Using the following equation, find the center and radius of the circle. x2 − 4x + y2 + 8y = −4

And we have to writte it in a way that we can relate it to the equation of a circle. The equation of a circle centered around point (a,b) and with a radius r is given by:

[tex](x-a)^2+(y-b)^2=r^2[/tex]

Now let's make some operations in both equations:

[tex]\begin{gathered} x^2-4x+y^2+8y=-4 \\ x^2-4x+y^2+8y+4=0 \end{gathered}[/tex][tex]\begin{gathered} (x-a)^2+(y-b)^2=r^2 \\ (x-a)^2+(y-b)^2-r^2=0 \end{gathered}[/tex]

Since both equations are equal to 0 we can merge them into one great equation:

[tex](x-a)^2+(y-b)^2-r^2=x^2-4x+y^2+8y+4[/tex]

Now let's work with this one:

[tex]\begin{gathered} (x-a)^2+(y-b)^2-r^2=x^2-4x+y^2+8y+4 \\ x^2-2ax+a^2+y^2-2by+b^2-r^2=x^2-4x+y^2+8y+4 \\ (x^2-2ax)+(y^2-2by)+(a^2+b^2-r^2)=(x^2-4x)+(y^2+8y)+4 \end{gathered}[/tex]

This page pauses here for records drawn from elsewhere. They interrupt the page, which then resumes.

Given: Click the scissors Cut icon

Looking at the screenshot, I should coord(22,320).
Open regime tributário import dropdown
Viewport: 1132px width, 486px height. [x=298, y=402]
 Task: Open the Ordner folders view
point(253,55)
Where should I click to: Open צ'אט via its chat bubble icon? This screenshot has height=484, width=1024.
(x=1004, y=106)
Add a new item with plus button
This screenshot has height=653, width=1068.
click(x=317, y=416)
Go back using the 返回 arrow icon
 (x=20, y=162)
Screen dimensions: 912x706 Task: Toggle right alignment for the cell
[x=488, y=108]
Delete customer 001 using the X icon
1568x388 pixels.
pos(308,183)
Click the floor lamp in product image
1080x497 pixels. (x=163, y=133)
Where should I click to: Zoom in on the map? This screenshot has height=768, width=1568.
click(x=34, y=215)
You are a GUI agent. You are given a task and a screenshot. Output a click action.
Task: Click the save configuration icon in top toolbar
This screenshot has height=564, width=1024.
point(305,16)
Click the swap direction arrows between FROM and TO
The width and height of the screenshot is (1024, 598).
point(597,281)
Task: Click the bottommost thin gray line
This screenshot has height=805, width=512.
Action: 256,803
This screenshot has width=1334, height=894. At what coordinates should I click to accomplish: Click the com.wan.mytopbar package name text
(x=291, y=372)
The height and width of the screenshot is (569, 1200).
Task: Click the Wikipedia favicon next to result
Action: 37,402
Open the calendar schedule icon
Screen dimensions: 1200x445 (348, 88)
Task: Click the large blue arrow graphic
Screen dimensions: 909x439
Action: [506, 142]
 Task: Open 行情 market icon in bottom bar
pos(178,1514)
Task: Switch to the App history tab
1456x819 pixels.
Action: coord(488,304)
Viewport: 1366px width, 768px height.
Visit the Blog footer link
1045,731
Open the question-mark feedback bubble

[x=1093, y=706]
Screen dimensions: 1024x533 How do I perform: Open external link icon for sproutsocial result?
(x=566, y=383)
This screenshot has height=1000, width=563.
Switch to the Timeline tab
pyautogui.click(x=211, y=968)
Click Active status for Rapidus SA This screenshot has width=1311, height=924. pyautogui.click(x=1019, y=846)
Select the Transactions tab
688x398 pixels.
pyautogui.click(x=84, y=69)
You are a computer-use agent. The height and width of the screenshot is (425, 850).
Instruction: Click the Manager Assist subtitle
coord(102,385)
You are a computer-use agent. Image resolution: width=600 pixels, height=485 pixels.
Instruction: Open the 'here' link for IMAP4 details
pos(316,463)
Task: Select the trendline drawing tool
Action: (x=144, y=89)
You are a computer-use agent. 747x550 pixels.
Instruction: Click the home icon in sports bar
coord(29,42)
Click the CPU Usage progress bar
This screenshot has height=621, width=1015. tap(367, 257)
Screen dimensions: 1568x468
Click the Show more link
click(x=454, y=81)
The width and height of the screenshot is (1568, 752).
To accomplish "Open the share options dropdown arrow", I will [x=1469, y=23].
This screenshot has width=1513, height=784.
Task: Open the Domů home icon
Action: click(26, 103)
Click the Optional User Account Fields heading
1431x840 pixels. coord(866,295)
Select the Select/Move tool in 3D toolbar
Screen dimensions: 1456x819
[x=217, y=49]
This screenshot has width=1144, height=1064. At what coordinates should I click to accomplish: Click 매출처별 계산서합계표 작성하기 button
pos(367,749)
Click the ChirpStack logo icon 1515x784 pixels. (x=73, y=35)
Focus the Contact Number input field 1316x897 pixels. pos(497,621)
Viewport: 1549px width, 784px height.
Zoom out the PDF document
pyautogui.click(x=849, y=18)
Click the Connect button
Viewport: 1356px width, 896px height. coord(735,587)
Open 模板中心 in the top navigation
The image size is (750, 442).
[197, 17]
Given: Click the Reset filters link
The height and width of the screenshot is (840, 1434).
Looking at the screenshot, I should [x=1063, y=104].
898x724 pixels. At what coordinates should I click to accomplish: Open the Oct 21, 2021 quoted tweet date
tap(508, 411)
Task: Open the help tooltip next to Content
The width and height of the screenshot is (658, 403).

Where I divided the terms on each side of the equation in three groups: the ones multiplied by x, the ones multiplied by y and the independent terms not multiplid by x nor y. The key here is that one group in one side of the equation must be equal to its counterpart on the other side:

[tex]\begin{gathered} x^2-2ax=x^2-4x \\ y^2-2by=y^2+8y \\ a^2+b^2-r^2=4 \end{gathered}[/tex]

Using these equations we can find the value of a, b and r:

[tex]\begin{gathered} x^2-2ax=x^2-4x \\ 2ax=4x \\ a=\frac{4}{2}=2 \end{gathered}[/tex][tex]\begin{gathered} y^2-2by=y^2+8y \\ -2by=8y \\ b=-\frac{8}{2}=-4 \end{gathered}[/tex]

We have a=2 and b=-4 so we can find r using the third equation:

[tex]\begin{gathered} a^2+b^2-r^2=4 \\ 2^2+(-4)^2-r^2=4 \\ 4+16-r^2=4 \\ r^2=16 \\ r=4 \end{gathered}[/tex]

In summary, the circle is centered around point (2,-4) and has a radius of 4.